EXTRACT.
Absent some new realignment, we face an unsettled terrain with no broadly legitimate hegemonic ruling bloc—nor any clear and credible counterhegemonic challenger. In this situation, the most likely near-term scenario is a series of pendulum swings, with governments oscillating back and forth between the frankly neoliberal (progressive or regressive, diversity-friendly or exclusionary, liberal-democratic or proto-fascist) and the professedly anti-neoliberal (left- or right-populist or social-democratic or communitarian), the precise mix to be determined in every case by national specificities.

Such political oscillations mark the present as an interregnum: a time when, in the words of Antonio Gramsci, „the old is dying and the new cannot be born.“ The duration of this interregnum is anyone’s guess, as is the likelihood of its devolution into full-bore authoritarianism, major war, or catastrophic meltdown—as opposed to „mere“ slow unraveling. One way or another, the system’s impasses will continue to grind away at our ways of life, until such time as a credible counterhegemonic bloc can be assembled. Until then, we will live (and die) amid the vast array of „morbid symptoms“ that mark the death throes of financialized capitalism, and the general crisis it has wrought.

Whatever happens, this much is clear: crises like this one do not come along every day.

—Nancy Fraser, Cannibal Capitalism, (London: Verso, 2022), 136-137.

ASSIGNMENT A.
Copy the extract from Cannibal Capitalism between "Absent some new" and "by national specificities.", inclusive.
ASSIGNMENT B.
According to the Cannibal Capitalism extract, what is the most likely near-term scenario?

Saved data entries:
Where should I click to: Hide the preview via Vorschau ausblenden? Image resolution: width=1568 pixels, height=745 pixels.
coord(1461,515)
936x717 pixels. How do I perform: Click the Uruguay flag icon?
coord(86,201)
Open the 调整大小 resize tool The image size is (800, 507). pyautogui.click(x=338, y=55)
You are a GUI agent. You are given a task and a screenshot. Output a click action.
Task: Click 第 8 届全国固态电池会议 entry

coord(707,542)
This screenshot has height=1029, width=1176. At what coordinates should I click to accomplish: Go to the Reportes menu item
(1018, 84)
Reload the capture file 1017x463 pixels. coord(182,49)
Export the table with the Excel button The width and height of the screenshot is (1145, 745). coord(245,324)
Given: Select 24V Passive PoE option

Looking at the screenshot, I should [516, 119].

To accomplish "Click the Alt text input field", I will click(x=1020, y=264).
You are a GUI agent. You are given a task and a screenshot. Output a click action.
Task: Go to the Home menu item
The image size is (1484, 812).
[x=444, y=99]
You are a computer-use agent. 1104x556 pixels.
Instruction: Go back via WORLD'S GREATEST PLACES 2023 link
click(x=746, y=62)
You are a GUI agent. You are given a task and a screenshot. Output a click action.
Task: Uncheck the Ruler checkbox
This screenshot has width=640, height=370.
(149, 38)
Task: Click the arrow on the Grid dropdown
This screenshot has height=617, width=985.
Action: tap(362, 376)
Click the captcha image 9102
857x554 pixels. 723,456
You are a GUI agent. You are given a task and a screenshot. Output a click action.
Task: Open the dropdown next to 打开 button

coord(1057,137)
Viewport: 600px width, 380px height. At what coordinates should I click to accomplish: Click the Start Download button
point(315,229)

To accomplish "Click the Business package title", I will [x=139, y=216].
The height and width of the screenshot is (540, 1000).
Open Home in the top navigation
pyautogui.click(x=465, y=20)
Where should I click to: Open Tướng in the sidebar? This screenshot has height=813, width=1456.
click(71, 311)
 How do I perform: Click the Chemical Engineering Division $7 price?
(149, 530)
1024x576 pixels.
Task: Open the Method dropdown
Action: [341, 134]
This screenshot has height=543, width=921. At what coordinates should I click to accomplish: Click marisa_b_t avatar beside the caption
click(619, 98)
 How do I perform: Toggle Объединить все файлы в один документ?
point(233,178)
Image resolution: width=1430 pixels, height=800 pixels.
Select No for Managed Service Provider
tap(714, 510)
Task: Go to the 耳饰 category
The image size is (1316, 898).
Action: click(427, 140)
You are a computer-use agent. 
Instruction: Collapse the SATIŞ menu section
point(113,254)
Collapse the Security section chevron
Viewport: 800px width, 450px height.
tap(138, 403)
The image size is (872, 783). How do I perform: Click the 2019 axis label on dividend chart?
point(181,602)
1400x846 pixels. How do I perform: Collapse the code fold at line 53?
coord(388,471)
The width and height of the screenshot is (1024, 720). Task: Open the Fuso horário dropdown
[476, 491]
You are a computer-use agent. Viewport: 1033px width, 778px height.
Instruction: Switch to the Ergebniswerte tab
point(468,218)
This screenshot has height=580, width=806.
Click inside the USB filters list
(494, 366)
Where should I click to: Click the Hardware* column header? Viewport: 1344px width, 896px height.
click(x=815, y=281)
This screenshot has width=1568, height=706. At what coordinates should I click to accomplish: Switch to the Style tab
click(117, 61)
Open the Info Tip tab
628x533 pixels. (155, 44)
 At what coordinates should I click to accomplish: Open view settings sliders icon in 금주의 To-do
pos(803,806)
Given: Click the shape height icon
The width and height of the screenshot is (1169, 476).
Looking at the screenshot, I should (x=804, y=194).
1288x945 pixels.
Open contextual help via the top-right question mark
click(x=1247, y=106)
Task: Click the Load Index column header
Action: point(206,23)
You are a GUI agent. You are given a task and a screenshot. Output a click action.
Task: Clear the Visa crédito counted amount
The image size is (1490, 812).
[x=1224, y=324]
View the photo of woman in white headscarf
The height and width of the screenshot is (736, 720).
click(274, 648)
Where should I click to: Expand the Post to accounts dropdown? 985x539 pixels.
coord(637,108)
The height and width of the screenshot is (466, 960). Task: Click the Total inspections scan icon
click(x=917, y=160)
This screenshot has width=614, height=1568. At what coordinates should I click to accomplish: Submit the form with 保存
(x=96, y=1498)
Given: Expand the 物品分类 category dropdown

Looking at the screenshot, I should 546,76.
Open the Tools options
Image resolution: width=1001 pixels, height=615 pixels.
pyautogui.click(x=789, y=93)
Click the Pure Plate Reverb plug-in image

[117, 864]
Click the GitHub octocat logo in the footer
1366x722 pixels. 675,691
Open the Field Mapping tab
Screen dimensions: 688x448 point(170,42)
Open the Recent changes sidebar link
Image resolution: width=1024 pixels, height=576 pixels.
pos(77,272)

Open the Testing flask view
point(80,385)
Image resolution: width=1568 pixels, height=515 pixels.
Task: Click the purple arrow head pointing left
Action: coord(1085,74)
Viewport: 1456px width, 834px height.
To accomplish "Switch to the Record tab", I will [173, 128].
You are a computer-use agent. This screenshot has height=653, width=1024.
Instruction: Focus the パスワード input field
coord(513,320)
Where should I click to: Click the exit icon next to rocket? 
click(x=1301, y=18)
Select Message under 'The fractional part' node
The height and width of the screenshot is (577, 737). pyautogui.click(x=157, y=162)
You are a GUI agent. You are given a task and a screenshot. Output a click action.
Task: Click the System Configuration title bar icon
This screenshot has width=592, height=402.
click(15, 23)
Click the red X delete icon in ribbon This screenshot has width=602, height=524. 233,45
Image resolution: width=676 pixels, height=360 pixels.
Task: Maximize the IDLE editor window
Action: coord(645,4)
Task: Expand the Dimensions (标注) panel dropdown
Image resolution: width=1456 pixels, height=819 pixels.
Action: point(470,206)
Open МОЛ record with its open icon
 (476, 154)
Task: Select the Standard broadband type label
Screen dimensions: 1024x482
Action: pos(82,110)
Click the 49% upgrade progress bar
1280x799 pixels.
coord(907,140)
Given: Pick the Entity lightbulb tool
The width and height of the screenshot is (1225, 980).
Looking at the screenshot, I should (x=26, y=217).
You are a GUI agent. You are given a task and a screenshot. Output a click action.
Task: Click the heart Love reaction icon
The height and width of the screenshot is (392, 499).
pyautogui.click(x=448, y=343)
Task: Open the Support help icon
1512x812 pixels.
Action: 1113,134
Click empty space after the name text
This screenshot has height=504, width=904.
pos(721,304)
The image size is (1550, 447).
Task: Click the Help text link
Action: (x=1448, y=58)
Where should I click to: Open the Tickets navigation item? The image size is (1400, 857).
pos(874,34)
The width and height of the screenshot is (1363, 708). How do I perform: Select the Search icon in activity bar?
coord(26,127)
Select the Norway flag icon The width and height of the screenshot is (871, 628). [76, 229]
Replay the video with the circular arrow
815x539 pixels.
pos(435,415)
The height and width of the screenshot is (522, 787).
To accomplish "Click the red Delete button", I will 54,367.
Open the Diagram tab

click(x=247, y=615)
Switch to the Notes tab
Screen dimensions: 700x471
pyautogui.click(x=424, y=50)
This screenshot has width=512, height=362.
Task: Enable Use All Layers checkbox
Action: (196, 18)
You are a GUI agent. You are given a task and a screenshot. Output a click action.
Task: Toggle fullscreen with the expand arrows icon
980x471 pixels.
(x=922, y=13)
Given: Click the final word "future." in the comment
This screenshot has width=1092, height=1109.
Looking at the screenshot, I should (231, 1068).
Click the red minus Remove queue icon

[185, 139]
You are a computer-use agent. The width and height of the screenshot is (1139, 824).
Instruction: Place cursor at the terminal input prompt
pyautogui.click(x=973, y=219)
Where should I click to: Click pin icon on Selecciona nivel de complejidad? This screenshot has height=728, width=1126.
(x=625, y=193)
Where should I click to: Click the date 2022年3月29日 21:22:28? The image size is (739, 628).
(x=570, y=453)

FINAL ANSWER A.
Absent some new realignment, we face an unsettled terrain with no broadly legitimate hegemonic ruling bloc—nor any clear and credible counterhegemonic challenger. In this situation, the most likely near-term scenario is a series of pendulum swings, with governments oscillating back and forth between the frankly neoliberal (progressive or regressive, diversity-friendly or exclusionary, liberal-democratic or proto-fascist) and the professedly anti-neoliberal (left- or right-populist or social-democratic or communitarian), the precise mix to be determined in every case by national specificities.

FINAL ANSWER B.
A series of pendulum swings, with governments oscillating back and forth between the frankly neoliberal and the professedly anti-neoliberal.